BEGIN Task material

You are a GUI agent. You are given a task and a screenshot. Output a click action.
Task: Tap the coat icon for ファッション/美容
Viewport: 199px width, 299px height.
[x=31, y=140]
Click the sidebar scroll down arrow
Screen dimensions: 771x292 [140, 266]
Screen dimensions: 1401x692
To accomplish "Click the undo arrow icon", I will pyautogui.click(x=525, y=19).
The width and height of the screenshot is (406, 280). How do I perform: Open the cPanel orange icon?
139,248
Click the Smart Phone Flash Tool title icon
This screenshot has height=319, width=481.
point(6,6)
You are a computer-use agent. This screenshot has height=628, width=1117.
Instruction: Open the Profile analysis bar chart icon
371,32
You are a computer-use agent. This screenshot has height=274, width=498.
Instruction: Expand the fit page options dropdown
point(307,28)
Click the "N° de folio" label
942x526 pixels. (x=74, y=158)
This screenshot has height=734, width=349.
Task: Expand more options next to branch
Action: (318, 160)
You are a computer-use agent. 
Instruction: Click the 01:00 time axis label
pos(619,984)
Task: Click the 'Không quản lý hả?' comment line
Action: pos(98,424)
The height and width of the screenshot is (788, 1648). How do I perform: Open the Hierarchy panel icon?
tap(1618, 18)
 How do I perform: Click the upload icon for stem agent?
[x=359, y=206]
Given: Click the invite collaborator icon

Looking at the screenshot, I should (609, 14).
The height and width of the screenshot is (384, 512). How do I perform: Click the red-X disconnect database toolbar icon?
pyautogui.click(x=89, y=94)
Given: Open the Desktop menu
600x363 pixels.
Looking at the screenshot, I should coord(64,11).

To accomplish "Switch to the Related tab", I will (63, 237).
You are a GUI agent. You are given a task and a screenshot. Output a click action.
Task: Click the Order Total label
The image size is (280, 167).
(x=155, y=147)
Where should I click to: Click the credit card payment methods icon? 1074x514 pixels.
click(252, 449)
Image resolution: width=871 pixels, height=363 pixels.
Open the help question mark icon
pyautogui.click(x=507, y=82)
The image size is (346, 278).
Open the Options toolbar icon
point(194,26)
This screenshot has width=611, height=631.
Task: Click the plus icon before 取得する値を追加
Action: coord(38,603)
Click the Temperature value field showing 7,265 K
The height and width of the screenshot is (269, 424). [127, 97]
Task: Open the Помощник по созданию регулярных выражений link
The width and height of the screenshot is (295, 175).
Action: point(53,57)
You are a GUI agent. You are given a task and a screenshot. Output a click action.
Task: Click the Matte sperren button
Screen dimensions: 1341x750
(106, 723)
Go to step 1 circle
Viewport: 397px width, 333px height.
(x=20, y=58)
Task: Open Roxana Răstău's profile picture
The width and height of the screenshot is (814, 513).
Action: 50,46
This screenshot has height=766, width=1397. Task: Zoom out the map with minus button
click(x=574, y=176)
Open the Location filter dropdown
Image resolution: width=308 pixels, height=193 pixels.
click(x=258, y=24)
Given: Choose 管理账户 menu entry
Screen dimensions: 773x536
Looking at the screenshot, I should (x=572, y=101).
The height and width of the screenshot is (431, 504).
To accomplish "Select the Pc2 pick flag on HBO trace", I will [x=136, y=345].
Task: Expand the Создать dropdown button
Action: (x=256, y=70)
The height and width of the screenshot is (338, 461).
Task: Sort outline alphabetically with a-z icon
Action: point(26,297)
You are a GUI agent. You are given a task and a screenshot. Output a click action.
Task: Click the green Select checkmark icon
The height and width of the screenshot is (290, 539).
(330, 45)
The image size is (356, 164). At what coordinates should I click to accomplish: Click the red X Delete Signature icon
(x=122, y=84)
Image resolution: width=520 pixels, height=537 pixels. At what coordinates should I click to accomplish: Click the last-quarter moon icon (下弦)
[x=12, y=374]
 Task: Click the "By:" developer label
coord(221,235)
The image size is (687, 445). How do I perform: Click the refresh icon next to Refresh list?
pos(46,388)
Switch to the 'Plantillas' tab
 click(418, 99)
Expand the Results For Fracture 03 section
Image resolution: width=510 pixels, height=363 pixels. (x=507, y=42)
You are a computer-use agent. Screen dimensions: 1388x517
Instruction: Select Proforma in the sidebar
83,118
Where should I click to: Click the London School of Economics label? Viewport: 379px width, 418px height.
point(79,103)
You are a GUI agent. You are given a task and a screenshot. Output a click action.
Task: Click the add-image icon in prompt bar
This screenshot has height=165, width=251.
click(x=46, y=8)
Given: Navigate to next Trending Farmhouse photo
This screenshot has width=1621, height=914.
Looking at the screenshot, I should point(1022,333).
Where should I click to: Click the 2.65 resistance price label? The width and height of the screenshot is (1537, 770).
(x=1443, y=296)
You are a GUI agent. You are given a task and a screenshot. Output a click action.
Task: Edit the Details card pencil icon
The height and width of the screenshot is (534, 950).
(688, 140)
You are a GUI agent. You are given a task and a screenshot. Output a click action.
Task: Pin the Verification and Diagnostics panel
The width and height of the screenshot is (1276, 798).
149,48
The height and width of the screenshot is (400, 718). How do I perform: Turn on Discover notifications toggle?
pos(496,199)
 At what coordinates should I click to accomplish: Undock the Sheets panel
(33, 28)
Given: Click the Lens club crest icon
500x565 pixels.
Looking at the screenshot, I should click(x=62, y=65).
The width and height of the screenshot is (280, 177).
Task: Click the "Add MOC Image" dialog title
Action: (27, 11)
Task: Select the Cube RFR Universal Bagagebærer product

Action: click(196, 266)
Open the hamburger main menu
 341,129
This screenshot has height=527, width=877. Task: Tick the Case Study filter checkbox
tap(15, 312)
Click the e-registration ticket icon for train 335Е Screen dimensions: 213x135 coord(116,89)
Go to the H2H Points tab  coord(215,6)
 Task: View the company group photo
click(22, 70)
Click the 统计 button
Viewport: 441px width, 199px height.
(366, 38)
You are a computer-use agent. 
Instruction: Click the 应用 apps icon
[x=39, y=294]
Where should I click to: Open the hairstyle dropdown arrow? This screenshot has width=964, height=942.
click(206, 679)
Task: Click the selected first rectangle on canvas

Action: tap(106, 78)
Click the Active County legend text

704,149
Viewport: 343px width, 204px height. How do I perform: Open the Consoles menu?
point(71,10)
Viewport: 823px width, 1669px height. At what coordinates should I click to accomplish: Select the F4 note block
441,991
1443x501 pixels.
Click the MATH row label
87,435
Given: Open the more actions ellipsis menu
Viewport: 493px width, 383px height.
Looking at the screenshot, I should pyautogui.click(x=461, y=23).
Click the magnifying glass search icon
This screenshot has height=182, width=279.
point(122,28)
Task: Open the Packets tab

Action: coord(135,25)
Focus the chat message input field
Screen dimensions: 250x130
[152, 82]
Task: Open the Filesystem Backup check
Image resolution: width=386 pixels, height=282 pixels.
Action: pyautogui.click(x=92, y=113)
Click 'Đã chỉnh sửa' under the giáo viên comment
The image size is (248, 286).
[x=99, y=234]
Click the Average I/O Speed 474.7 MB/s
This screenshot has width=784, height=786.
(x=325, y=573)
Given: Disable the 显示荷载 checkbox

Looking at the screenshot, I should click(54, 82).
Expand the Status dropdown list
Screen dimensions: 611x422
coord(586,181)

END Task material

» Task goal:
Give back all of the data exactly, with every line intact.

» Answer below:
You are a GUI agent. You are given a task and a screenshot. Output a click action.
Task: Tap the coat icon for ファッション/美容
Viewport: 199px width, 299px height.
[x=31, y=140]
Click the sidebar scroll down arrow
Screen dimensions: 771x292 [140, 266]
Screen dimensions: 1401x692
To accomplish "Click the undo arrow icon", I will pyautogui.click(x=525, y=19).
The width and height of the screenshot is (406, 280). How do I perform: Open the cPanel orange icon?
139,248
Click the Smart Phone Flash Tool title icon
This screenshot has height=319, width=481.
point(6,6)
You are a computer-use agent. This screenshot has height=628, width=1117.
Instruction: Open the Profile analysis bar chart icon
371,32
You are a computer-use agent. This screenshot has height=274, width=498.
Instruction: Expand the fit page options dropdown
point(307,28)
Click the "N° de folio" label
942x526 pixels. (x=74, y=158)
This screenshot has height=734, width=349.
Task: Expand more options next to branch
Action: (318, 160)
You are a computer-use agent. 
Instruction: Click the 01:00 time axis label
pos(619,984)
Task: Click the 'Không quản lý hả?' comment line
Action: pos(98,424)
The height and width of the screenshot is (788, 1648). How do I perform: Open the Hierarchy panel icon?
tap(1618, 18)
 How do I perform: Click the upload icon for stem agent?
[x=359, y=206]
Given: Click the invite collaborator icon

Looking at the screenshot, I should (609, 14).
The height and width of the screenshot is (384, 512). How do I perform: Click the red-X disconnect database toolbar icon?
pyautogui.click(x=89, y=94)
Given: Open the Desktop menu
600x363 pixels.
Looking at the screenshot, I should coord(64,11).

To accomplish "Switch to the Related tab", I will (63, 237).
You are a GUI agent. You are given a task and a screenshot. Output a click action.
Task: Click the Order Total label
The image size is (280, 167).
(x=155, y=147)
Where should I click to: Click the credit card payment methods icon? 1074x514 pixels.
click(252, 449)
Image resolution: width=871 pixels, height=363 pixels.
Open the help question mark icon
pyautogui.click(x=507, y=82)
The image size is (346, 278).
Open the Options toolbar icon
point(194,26)
This screenshot has width=611, height=631.
Task: Click the plus icon before 取得する値を追加
Action: coord(38,603)
Click the Temperature value field showing 7,265 K
The height and width of the screenshot is (269, 424). [127, 97]
Task: Open the Помощник по созданию регулярных выражений link
The width and height of the screenshot is (295, 175).
Action: point(53,57)
You are a GUI agent. You are given a task and a screenshot. Output a click action.
Task: Click the Matte sperren button
Screen dimensions: 1341x750
(106, 723)
Go to step 1 circle
Viewport: 397px width, 333px height.
(x=20, y=58)
Task: Open Roxana Răstău's profile picture
The width and height of the screenshot is (814, 513).
Action: 50,46
This screenshot has height=766, width=1397. Task: Zoom out the map with minus button
click(x=574, y=176)
Open the Location filter dropdown
Image resolution: width=308 pixels, height=193 pixels.
click(x=258, y=24)
Given: Choose 管理账户 menu entry
Screen dimensions: 773x536
Looking at the screenshot, I should (x=572, y=101).
The height and width of the screenshot is (431, 504).
To accomplish "Select the Pc2 pick flag on HBO trace", I will [x=136, y=345].
Task: Expand the Создать dropdown button
Action: (x=256, y=70)
The height and width of the screenshot is (338, 461).
Task: Sort outline alphabetically with a-z icon
Action: point(26,297)
You are a GUI agent. You are given a task and a screenshot. Output a click action.
Task: Click the green Select checkmark icon
The height and width of the screenshot is (290, 539).
(330, 45)
The image size is (356, 164). At what coordinates should I click to accomplish: Click the red X Delete Signature icon
(x=122, y=84)
Image resolution: width=520 pixels, height=537 pixels. At what coordinates should I click to accomplish: Click the last-quarter moon icon (下弦)
[x=12, y=374]
 Task: Click the "By:" developer label
coord(221,235)
The image size is (687, 445). How do I perform: Click the refresh icon next to Refresh list?
pos(46,388)
Switch to the 'Plantillas' tab
 click(418, 99)
Expand the Results For Fracture 03 section
Image resolution: width=510 pixels, height=363 pixels. (x=507, y=42)
You are a computer-use agent. Screen dimensions: 1388x517
Instruction: Select Proforma in the sidebar
83,118
Where should I click to: Click the London School of Economics label? Viewport: 379px width, 418px height.
point(79,103)
You are a GUI agent. You are given a task and a screenshot. Output a click action.
Task: Click the add-image icon in prompt bar
This screenshot has height=165, width=251.
click(x=46, y=8)
Given: Navigate to next Trending Farmhouse photo
This screenshot has width=1621, height=914.
Looking at the screenshot, I should point(1022,333).
Where should I click to: Click the 2.65 resistance price label? The width and height of the screenshot is (1537, 770).
(x=1443, y=296)
You are a GUI agent. You are given a task and a screenshot. Output a click action.
Task: Edit the Details card pencil icon
The height and width of the screenshot is (534, 950).
(688, 140)
You are a GUI agent. You are given a task and a screenshot. Output a click action.
Task: Pin the Verification and Diagnostics panel
The width and height of the screenshot is (1276, 798).
149,48
The height and width of the screenshot is (400, 718). How do I perform: Turn on Discover notifications toggle?
pos(496,199)
 At what coordinates should I click to accomplish: Undock the Sheets panel
(33, 28)
Given: Click the Lens club crest icon
500x565 pixels.
Looking at the screenshot, I should click(x=62, y=65).
The width and height of the screenshot is (280, 177).
Task: Click the "Add MOC Image" dialog title
Action: (27, 11)
Task: Select the Cube RFR Universal Bagagebærer product

Action: click(196, 266)
Open the hamburger main menu
 341,129
This screenshot has height=527, width=877. Task: Tick the Case Study filter checkbox
tap(15, 312)
Click the e-registration ticket icon for train 335Е Screen dimensions: 213x135 coord(116,89)
Go to the H2H Points tab  coord(215,6)
 Task: View the company group photo
click(22, 70)
Click the 统计 button
Viewport: 441px width, 199px height.
(366, 38)
You are a computer-use agent. 
Instruction: Click the 应用 apps icon
[x=39, y=294]
Where should I click to: Open the hairstyle dropdown arrow? This screenshot has width=964, height=942.
click(206, 679)
Task: Click the selected first rectangle on canvas

Action: tap(106, 78)
Click the Active County legend text

704,149
Viewport: 343px width, 204px height. How do I perform: Open the Consoles menu?
point(71,10)
Viewport: 823px width, 1669px height. At what coordinates should I click to accomplish: Select the F4 note block
441,991
1443x501 pixels.
Click the MATH row label
87,435
Given: Open the more actions ellipsis menu
Viewport: 493px width, 383px height.
Looking at the screenshot, I should pyautogui.click(x=461, y=23).
Click the magnifying glass search icon
This screenshot has height=182, width=279.
point(122,28)
Task: Open the Packets tab

Action: coord(135,25)
Focus the chat message input field
Screen dimensions: 250x130
[152, 82]
Task: Open the Filesystem Backup check
Image resolution: width=386 pixels, height=282 pixels.
Action: pyautogui.click(x=92, y=113)
Click 'Đã chỉnh sửa' under the giáo viên comment
The image size is (248, 286).
[x=99, y=234]
Click the Average I/O Speed 474.7 MB/s
This screenshot has width=784, height=786.
(x=325, y=573)
Given: Disable the 显示荷载 checkbox

Looking at the screenshot, I should click(54, 82).
Expand the Status dropdown list
Screen dimensions: 611x422
coord(586,181)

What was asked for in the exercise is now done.